Após a pandemia a prefeitura de Madrid lançou uma campanha contra os botellones.


Meu temor, eu já disse, é que o botellón não seja mais que uma efemeridade, um evento que tem lugar e deixa de existir sem deixar rastros, como se nunca tivesse acontecido. Já minha esperança, meu delírio e minha ingenuidade é que o botellón como manifestação circunstancial e difusa do social seja uma das tantas oportunidades indeterminadas de construir, nas cidades modernas e globalizadas, um novo olhar, atento e justo. Um olhar que rompa a impessoalidade do urbano, essa distância que parece condição necessária da convivencialidade, e se aproxime do outro novamente não com o olhar injusto do fofoqueiro caricato das zonas rurais, mas que traga consigo a perspectiva marcada pelo entendimento da variabilidade e do significado global da espécie humana. Nesse mundo dos sonhos que me inspira a tecnologia das cidades, o olhar e o juízo humano acolhem sem se projetar no teatro publicitário (sem estar no teatro da filantropia, para lembrar de Thoreau) e entendem o diferente porque deixam que esse contato com o outro nos transforme, transforme as lentes com as quais vemos o mundo. É nas cidades, na proximidade impessoal das relações urbanas, onde tudo pode ser reconstruído.


É curioso constatar um interesse de estar próximo aos outros que não é precisamente um interesse por alguém em particular, mas um impulso inconsciente e culturalmente estabelecido de estar reunido.

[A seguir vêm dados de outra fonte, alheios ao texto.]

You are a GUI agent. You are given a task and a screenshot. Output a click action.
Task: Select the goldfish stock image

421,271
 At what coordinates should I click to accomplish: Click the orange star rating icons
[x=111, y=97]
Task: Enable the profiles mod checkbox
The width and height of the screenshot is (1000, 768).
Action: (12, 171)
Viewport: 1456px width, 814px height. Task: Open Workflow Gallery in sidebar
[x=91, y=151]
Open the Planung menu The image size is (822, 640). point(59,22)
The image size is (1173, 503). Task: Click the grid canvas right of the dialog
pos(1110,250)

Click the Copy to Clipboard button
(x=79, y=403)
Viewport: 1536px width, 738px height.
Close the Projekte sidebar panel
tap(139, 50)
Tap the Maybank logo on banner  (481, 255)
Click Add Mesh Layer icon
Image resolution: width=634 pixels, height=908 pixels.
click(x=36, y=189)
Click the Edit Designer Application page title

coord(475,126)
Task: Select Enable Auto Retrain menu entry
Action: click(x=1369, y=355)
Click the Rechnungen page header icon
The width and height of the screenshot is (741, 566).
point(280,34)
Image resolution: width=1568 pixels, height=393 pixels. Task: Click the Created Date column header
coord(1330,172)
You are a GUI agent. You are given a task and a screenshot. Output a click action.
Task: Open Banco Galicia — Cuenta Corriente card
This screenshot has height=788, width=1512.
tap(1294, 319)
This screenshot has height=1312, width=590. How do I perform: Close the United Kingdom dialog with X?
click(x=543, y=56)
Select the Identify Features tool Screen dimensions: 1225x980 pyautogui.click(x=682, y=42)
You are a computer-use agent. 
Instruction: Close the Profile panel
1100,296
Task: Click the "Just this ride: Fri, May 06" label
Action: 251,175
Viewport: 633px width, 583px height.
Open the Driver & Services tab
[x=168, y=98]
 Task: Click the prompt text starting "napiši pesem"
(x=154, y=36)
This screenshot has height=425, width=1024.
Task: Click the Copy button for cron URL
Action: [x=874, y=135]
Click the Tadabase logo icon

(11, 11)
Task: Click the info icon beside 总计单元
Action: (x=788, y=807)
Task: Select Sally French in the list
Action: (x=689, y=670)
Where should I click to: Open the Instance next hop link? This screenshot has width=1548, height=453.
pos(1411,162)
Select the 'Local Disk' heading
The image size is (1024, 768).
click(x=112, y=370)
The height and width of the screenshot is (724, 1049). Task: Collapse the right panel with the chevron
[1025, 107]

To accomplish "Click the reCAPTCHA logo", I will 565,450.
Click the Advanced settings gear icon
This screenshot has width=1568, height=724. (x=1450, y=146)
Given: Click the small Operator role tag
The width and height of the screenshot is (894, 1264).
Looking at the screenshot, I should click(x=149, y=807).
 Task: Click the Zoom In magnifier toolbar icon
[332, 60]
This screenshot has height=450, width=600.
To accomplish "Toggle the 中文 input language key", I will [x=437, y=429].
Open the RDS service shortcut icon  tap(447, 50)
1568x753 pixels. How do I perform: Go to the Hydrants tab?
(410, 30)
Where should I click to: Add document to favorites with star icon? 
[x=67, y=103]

É nesse sentido que a cidade, cuja impessoalidade talvez seja o maior atrativo, pode resgatar ou fortalecer laços sociais esgarçados pelo imperativo do egoísmo e da competição.

Mesmo que eu já tenha morado numa cidade pequena no interior da Bahia, a primeira vez que me dei conta dos efeitos da impessoalidade dos grandes centros urbanos foi quando viajamos para um pueblo do interior da Espanha e eu então notei que aí as pessoas pareciam conhecer umas às outras. Pensei: “qual é o efeito para a sociabilidade desse conhecimento mútuo? quais são os efeitos éticos e políticos desse estar a par da vida dos outros?”